Businesses of all kinds have learned to adapt to new requirements for customer privacy since the European Union’s General Data Protection Regulation (GDPR) came into effect in May of 2018. But adapting has proved especially difficult for blockchain technology companies.
That’s because some of the biggest pluses about distributed ledger technologies – the fact that data on a public blockchain can be viewed by anyone and is preserved immutably – also creates big problems for data privacy.
Consider the rights spelled out for data subjects under the GDPR: EU citizens can not only access personal information that businesses keep about them, but can also ask that such data can be transferred elsewhere, corrected or even deleted. If that information is stored on a blockchain, though, such changes or deletions would break the chain and hurt users’ ability to trust the validity of recorded data.
“The GDPR’s right to erasure (the so-called ‘right to be forgotten’) naturally poses significant compliance hurdles to the ongoing development of immutable blockchain-based solutions involving storing and transacting with data about individuals,” notes a new report from the Centre for Global Enterprise (CGE). “Some have even declared blockchain fundamentally incompatible with the GDPR. While we take a more optimistic view, their concerns are not entirely misplaced.”
The organisations behind the CGE report – the centre’s Digital Supply Chain Institute, along with the law firms of Slaughter and May and Cravath, Swaine & Moore – say it’s possible to comply with the GDPR by using a private, permissioned and well governed blockchain that avoids storing personal data. And if regulators don’t act to address blockchain’s privacy challenges, they add, advances in the technology could slow down or even end.
“The GDPR represents a paradigm shift,” says France’s data privacy regulator, the Commission nationale de l’informatique et des libertés (CNIL). “It is thus necessary to concretely assess the real necessity to use blockchain technology in light of the objectives and characteristics of each processing operation. In application of the privacy by design principle, the CNIL therefore calls for stakeholders to question, from a very early stage, the necessity of using blockchain technology, rather than an alternative technology, to carry out their processing operations.”
In a report published late last year, the CNIL notes it might be “technically possible” to comply with GDPR-related data erasure requests by deleting a keyed hash function’s secret key: the data in question would still exist on the blockchain, but it would no longer be accessible.
In another 2018 study, the US-based financial services analyst Greenwich Associates surveyed executives working on blockchain technology and found that almost two-thirds believe the privacy solution for enterprise applications will lie in using zero-knowledge proofs.

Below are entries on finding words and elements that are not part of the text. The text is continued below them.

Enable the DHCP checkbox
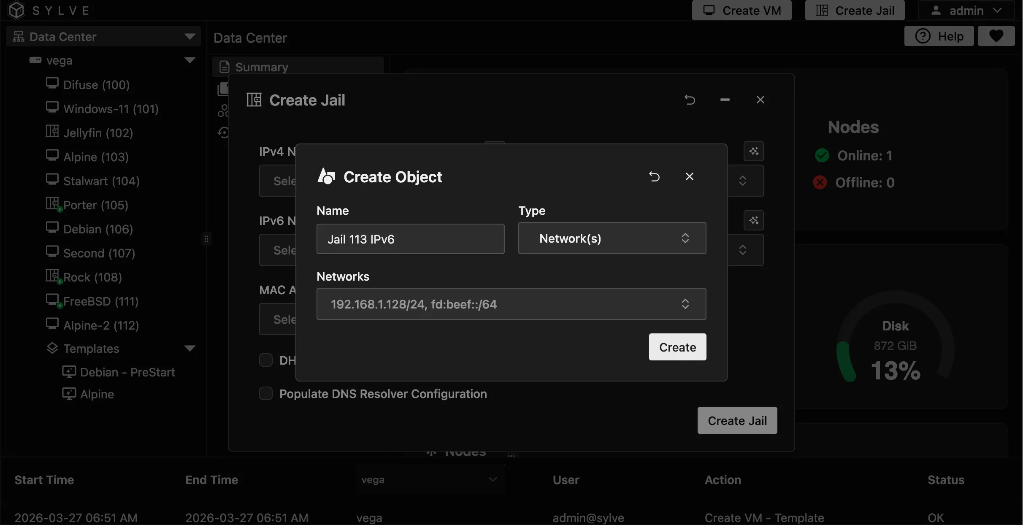[x=265, y=360]
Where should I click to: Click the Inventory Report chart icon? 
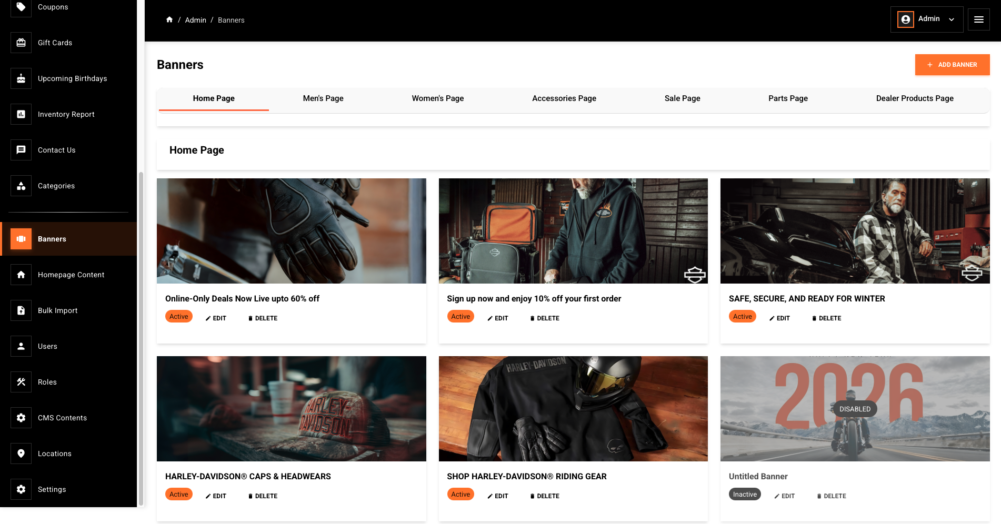[x=21, y=114]
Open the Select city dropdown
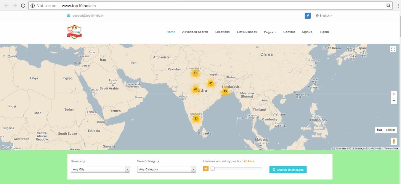The width and height of the screenshot is (401, 184). (x=100, y=170)
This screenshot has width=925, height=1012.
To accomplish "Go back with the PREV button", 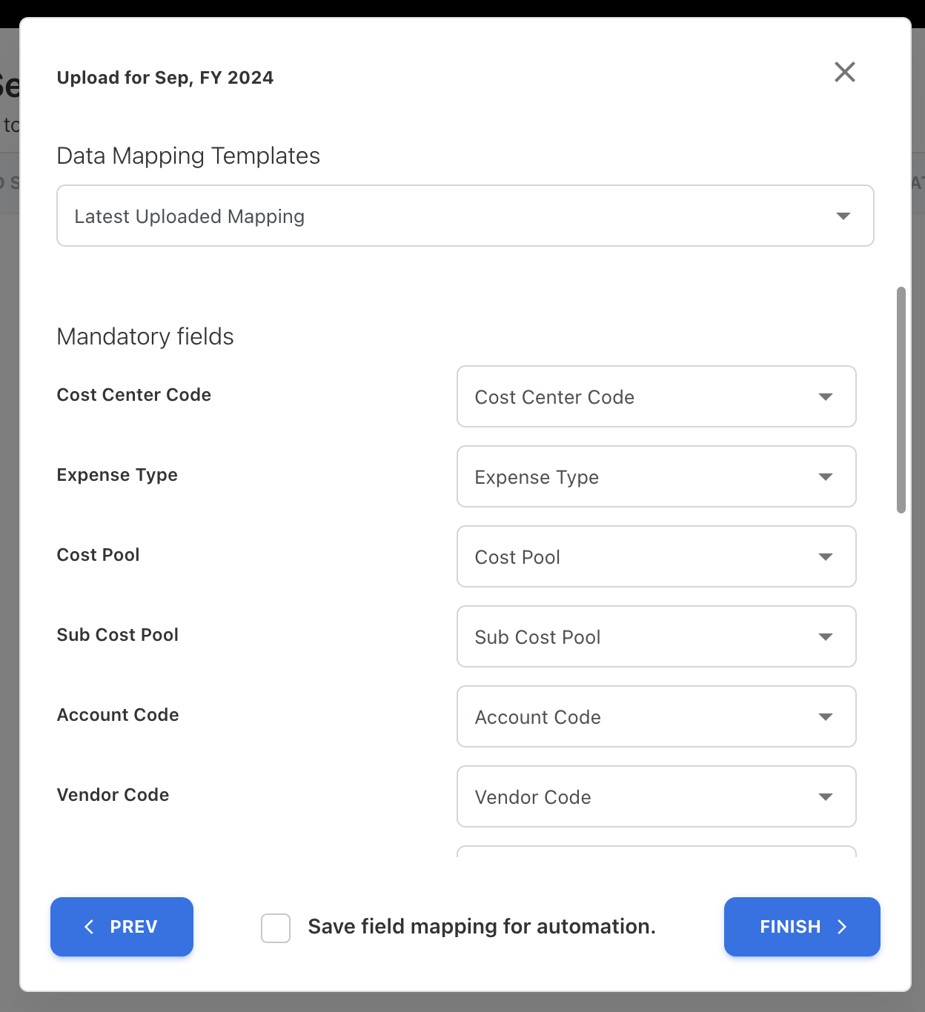I will (x=122, y=927).
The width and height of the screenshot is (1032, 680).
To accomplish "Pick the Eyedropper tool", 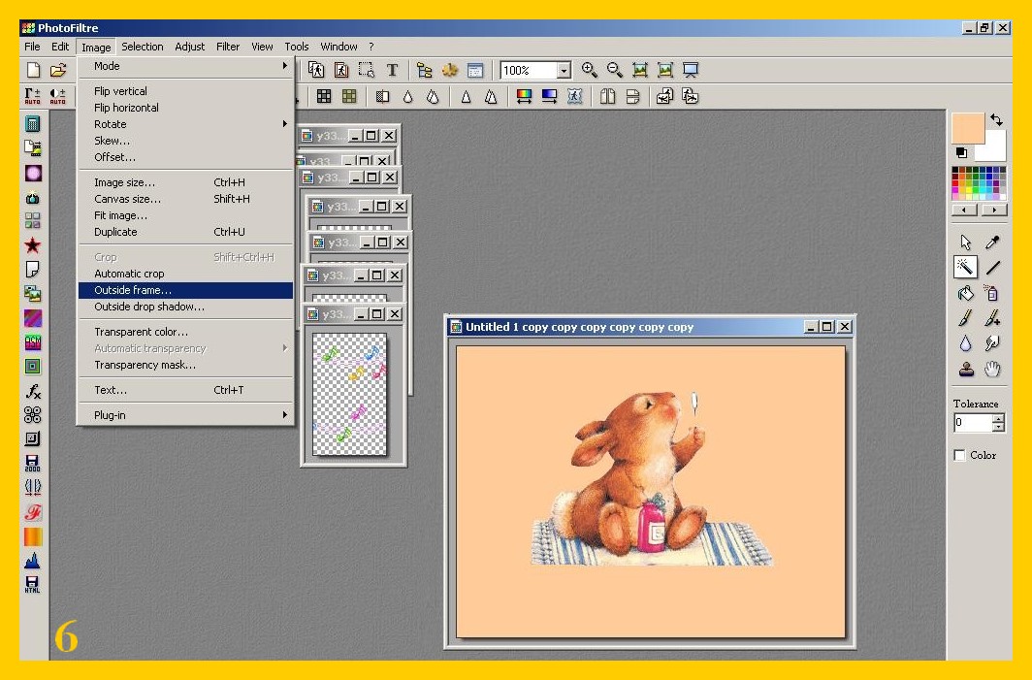I will (992, 243).
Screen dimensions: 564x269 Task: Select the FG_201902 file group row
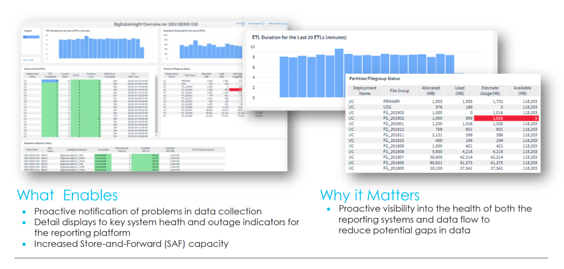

“ZKP are a recent innovation,” Greenwich Associates expert Richard Johnson said in an October press announcement. “They require an additional layer of cryptography in the consensus protocol that allows one party to prove to another that something is true without revealing any other information.”
There are different ways to implement zero-knowledge proofs.
“For example,” states a report from the EU Blockchain Observatory and Forum, “someone can produce proof that they are over 18 years old without disclosing their actual age. ZKP applications hold great promise when it comes to privacy-by-design and self-sovereign ownership of personal data. However, there are few, if any, large-scale implementations of these techniques, and many subtleties in terms of how to apply them. For instance, the fact that someone is over 18 years old is still personal data.”
Some organisations are currently exploring the use of ZKPs to address data privacy concerns. They include JPMorgan Chase, which has developed a version of Ethereum called Quorum, which features a zero-knowledge security layer that “allows for cryptographically assured, private settlement of digitised assets”; the QURAS platform for “secret contract and data protection”; and AZTEC, a zero-knowledge protocol designed to “enable private transactions”. Researchers at Stanford University have also proposed a mechanism called Zether that they say improves on current ZKP systems, and could be used in applications like voting as well as financial services.
“The privacy issues nowadays are very serious and difficult to solve,” the QURAS FAQ states. “Transactions of Bitcoin and Ethereum are exposed to third parties. The same can be said for the blockchain. It is not necessary to expose everything to everyone. Concerning privacy, QURAS gives the user the opportunity to choose whether he/she wants to disclose information or not.”